¿Por qué la mayoría de los calentadores infrarrojos fallan? (Y cómo arreglarlo realmente)
Si alguna vez ha tenido un calentador infrarrojo que dejó de funcionar, es probable que eso no haya ocurrido en el interior del tubo de cuarzo. Sucedió justo en el lugar donde se conectan los cables.
Cuando la gente habla de “sellado de calidad OEM”, suena como jerga corporativa. Pero en la realidad, se trata de la diferencia entre un calentador que dura años y uno que se convierte en una fuente de problemas debido a cortocircuitos.

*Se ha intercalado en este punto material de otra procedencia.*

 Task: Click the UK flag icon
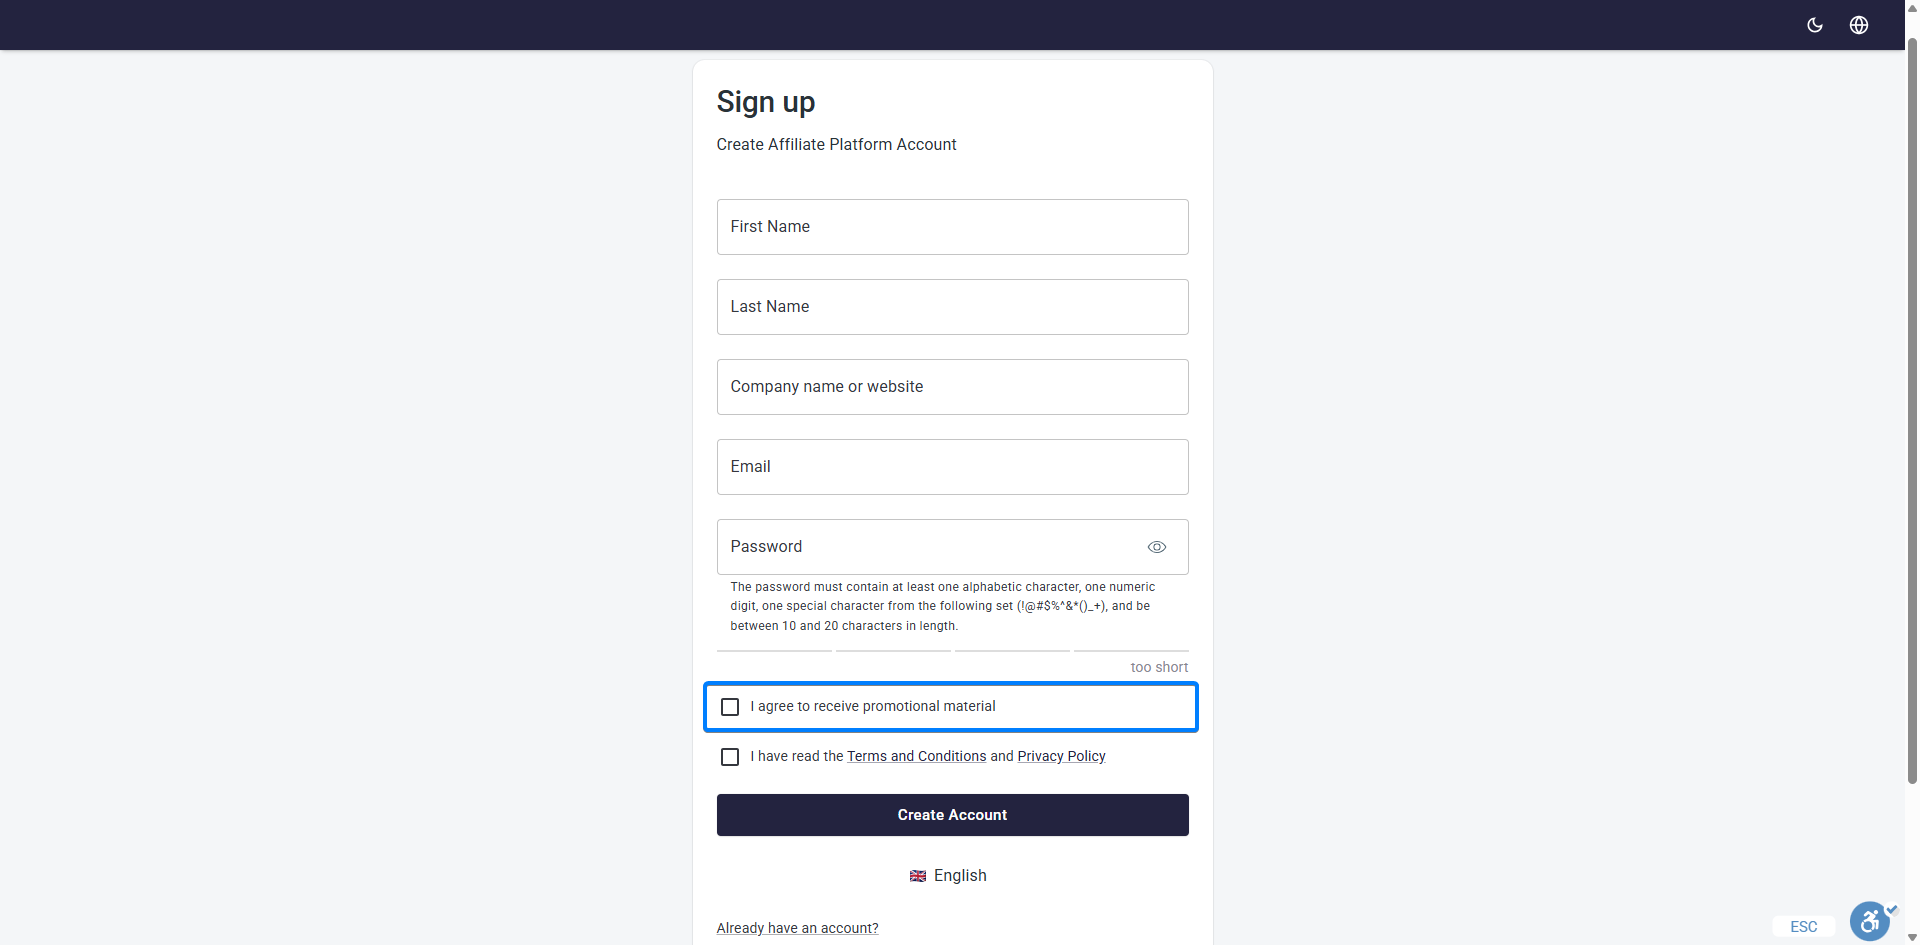[x=917, y=876]
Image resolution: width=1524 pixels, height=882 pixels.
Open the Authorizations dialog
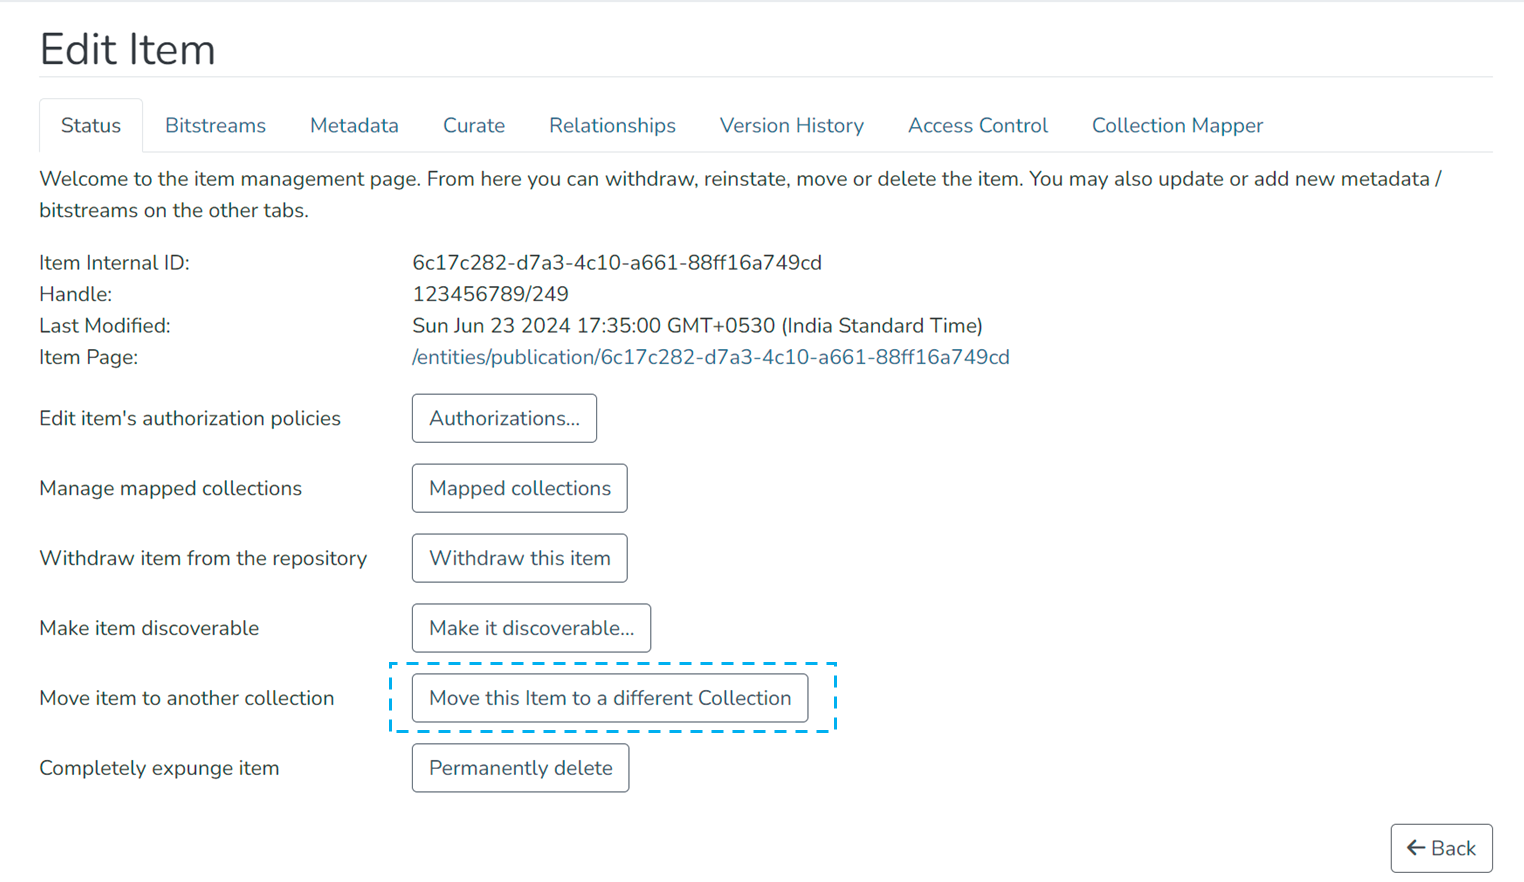tap(504, 418)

El problema con los cables “baratos”
Lo cierto es que los sistemas de alta potencia generan una gran cantidad de calor. Ese calor no se queda solo dentro del tubo de cuarzo; también se propaga hacia los cables. Los calentadores genéricos suelen utilizar solo materiales básicos para sellarlos. Eso funciona por un tiempo, pero con el tiempo esos materiales se dañan, se vuelven frágiles y terminan rompiéndose. Entonces, el aislamiento desaparece, los cables quedan en contacto directo y surge un cortocircuito… o peor aún, un incendio.
Haciéndolo bien
Nosotros hacemos las cosas de manera diferente para evitar este ciclo de fallos. Primero, instalamos un amortiguador térmico. Piénselo como un escudo que protege los cables del calor. Luego, utilizamos sellos hechos de silicona o cerámica resistentes al calor. Estos materiales no se ven afectados por temperaturas de hasta 300°C; simplemente permanecen en su lugar. Además, el sello debe ser hermético. Si entra aire o humedad en esa conexión, los cables comienzan a oxidarse. Eso genera más resistencia, lo cual a su vez genera más calor, lo que acelera aún más el daño a los cables. Es un círculo vicioso. Un sello adecuado evita que entre aire o humedad.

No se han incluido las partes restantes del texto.